What is the probability density of $R = \sin(X) * \cos(Y)$ where $X,Y$ are independent random variables, uniformly distributed on $[0, 2 \pi]$?
I am stuck with complicated integrals, not sure if there is a closed expression for the density. Can anybody help me, please?

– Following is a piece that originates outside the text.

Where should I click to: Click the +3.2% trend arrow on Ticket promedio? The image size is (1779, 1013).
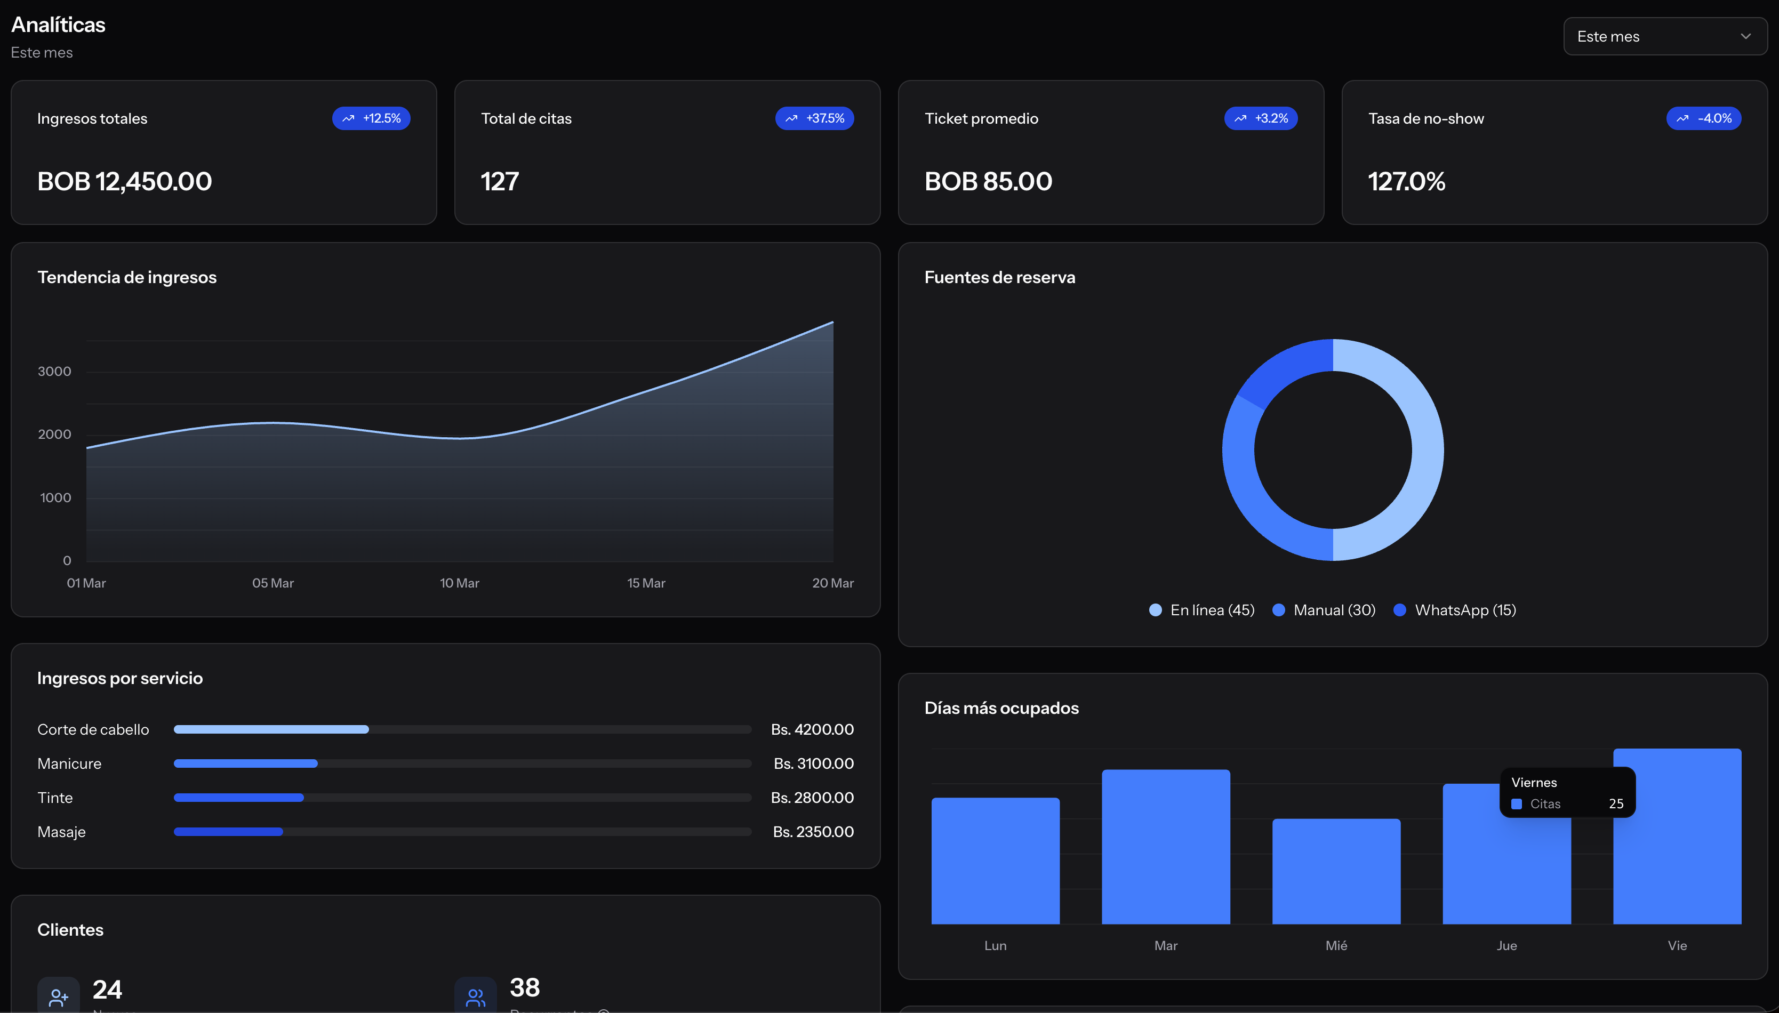[x=1240, y=118]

$\sin X$ and $\cos Y$ are identically distributed, with $\Pr(\sin X\le x)=\Pr(X\le\sin^{-1}(x))$ so the density of $\sin X$ is $\frac{d}{dx}\sin^{-1}(x)=\frac1{\sqrt{1-x^2}}$. Thus the product distribution is, for $-1\le z\le 1$, $$ f(z)=\int_{-1}^1\frac1{\sqrt{1-x^2}}\frac{1}{\sqrt{1-(z/x)^2}}\frac1{|x|}\,1_{[-x,x]}(z)\,dx $$ $$=\left(\int_{-1}^{-|z|}+\int_{|z|}^1\right) \frac1{\sqrt{1-x^2}}\frac{|x|}{\sqrt{x^2-z^2}}\frac1{|x|}\,dx $$ $$=\left(\int_{-1}^{-|z|}+\int_{|z|}^1\right) \frac1{\sqrt{1-x^2}}\frac{1}{\sqrt{x^2-z^2}}\,dx $$ $$=2\int_{|z|}^1 \frac1{\sqrt{1-x^2}}\frac{1}{\sqrt{x^2-z^2}}\,dx $$ $$ =2 K(1-z^2) $$ where $K(m)$ is the complete elliptic integral of the first kind with parameter $m=k^2$ (source: Wolfram Alpha for the last part).